3.多種多様なサークルがあり、学生生活や関係する市民生活において、なくてはならない課外活動がある以上、十分に対話した上で、状況に応じた判断が必要ではないのか。もしそうなら今後どのように対話されるつもりなのか。
 
4.新型コロナウイルス感染症が広がる中であっても、子どもたちにも居場所・学習・食のサポートを必要とする人がいる。そういった人に対して、今活動を続ける人たちに対して大学はどのように解釈し、または行動するつもりなのか。

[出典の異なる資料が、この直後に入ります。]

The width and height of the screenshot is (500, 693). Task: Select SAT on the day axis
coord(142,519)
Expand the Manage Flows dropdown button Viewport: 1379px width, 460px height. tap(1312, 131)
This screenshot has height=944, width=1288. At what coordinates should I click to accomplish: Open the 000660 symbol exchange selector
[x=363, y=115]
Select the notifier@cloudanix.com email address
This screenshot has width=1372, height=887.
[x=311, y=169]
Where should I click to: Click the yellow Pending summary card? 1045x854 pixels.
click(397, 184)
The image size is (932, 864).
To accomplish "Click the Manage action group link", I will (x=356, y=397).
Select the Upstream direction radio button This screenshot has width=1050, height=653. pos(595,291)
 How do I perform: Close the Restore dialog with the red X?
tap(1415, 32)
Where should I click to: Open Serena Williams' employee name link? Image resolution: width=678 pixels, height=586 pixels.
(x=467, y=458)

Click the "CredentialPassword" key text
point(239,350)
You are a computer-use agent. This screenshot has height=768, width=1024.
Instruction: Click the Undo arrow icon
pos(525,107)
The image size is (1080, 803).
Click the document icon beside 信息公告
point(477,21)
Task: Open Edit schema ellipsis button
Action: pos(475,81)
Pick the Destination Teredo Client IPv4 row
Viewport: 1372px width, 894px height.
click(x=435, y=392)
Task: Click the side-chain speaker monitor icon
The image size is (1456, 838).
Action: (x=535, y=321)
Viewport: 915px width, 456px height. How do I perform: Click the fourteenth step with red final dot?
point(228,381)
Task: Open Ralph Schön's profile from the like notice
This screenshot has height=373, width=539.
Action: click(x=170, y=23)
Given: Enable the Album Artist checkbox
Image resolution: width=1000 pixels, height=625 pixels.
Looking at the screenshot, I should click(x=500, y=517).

また龍谷大学では以前からそれらの活動に参加・協力している学生や教員・職員がいる。この状況の中でも活動を続けようとする人に対して、大学はどのように解釈し、行動するつもりであるか。
 
 
また下記内容を要望させていただきます
 
要望内容
 

 1.栗東BBSは2017年に龍谷大学と栗東市が結んだ包括連携協定の一環とされる活動である。どのような状況にあっても、パートナーとして、できることから、必要とされていることにしっかり向き合い、協働をいただくこと。
 
 2.一律に措置を一方的に定めるのではなく、学生や当事者としっかり対話をされること。
 
 3. 多種多様なサークルがあり、学生生活や関係する市民生活において、なくてはならない課外活動がある以上、十分に対話した上で、それぞれに応じた対策とできることを提案していただくこと。
 
4. 様々な環境の変化が激しい中だからこそ、子どもたちは、普段慣れ親しんだ人との交流やそれを通じた学びが必要となっている。中にはそれが止まった場合、その後の生活に大きく影響する恐れがある子どもさんもいる。龍谷大学においてそれらを守ろうとする人や団体がある以上、子どもさんへのそういった活動が対話なく一方的に止められたり、影響させることなく、住民の方の生活が関わる以上、責任を持って恒常的に保証されること。
 
栗東BBSは、2017年に龍谷大学と栗東市が結んだ包括連携協定の一環とされています。私はこの協定により栗東市の住民の方々と一緒にパートナーとして歩むこと、対話と協働を重ねていくことを約束されたと捉えています。4月に学生への食生活支援を発表された際、「本学の連携協定自治体である「東近江市」から1トン分の米の供給をいただく」とありましたが、同じ滋賀県で同様に協定を結んだ栗東市においても、一緒に取り組めること、必要とされていることがあります。そこにきちんと向き合い、このような状況だからこそ、お互いができることを、対話と協働を重ねて、小さくても一つずつ取り組む。これが協定を締結したパートナーとして果たすべきことではないでしょうか。
 
 
以上の内容について質問・要望させていただきます。